→ **Try it**: Word for word, set down every line of the entries below from the line with "свойства (757, 498)" to the line with "родовое (613, 637)", including both, and no other line.

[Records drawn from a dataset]
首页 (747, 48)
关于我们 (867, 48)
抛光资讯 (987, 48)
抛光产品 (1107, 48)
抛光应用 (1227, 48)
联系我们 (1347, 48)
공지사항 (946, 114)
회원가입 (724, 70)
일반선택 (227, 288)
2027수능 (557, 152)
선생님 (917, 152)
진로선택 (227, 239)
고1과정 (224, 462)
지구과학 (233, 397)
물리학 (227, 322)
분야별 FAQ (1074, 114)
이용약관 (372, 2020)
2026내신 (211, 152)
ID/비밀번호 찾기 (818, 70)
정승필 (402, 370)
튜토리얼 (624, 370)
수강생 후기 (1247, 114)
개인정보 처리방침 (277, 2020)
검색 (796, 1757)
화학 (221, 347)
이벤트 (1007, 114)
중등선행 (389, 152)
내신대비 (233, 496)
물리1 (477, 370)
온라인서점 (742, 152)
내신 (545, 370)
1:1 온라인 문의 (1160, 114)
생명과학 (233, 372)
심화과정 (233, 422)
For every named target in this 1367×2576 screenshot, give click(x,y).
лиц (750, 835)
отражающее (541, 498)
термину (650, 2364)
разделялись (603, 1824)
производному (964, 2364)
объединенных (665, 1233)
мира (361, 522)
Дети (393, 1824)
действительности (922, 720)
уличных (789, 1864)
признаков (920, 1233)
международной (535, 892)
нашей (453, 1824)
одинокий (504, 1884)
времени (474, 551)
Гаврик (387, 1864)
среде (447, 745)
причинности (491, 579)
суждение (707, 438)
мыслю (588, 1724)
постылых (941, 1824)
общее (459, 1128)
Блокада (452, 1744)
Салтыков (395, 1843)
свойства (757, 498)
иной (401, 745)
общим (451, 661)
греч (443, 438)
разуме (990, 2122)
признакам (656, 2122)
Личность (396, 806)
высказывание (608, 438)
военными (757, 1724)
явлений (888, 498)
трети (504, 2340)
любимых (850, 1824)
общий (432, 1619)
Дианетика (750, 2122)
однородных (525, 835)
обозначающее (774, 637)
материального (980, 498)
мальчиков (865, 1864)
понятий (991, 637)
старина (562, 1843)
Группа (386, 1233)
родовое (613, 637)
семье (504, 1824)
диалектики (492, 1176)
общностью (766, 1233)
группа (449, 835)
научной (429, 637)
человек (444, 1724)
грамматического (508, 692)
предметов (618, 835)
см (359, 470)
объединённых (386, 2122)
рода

→ **Problem solution**:
свойства (757, 498)
иной (401, 745)
общим (451, 661)
греч (443, 438)
разуме (990, 2122)
признакам (656, 2122)
Личность (396, 806)
высказывание (608, 438)
военными (757, 1724)
явлений (888, 498)
трети (504, 2340)
любимых (850, 1824)
общий (432, 1619)
Дианетика (750, 2122)
однородных (525, 835)
обозначающее (774, 637)
материального (980, 498)
мальчиков (865, 1864)
понятий (991, 637)
старина (562, 1843)
Группа (386, 1233)
родовое (613, 637)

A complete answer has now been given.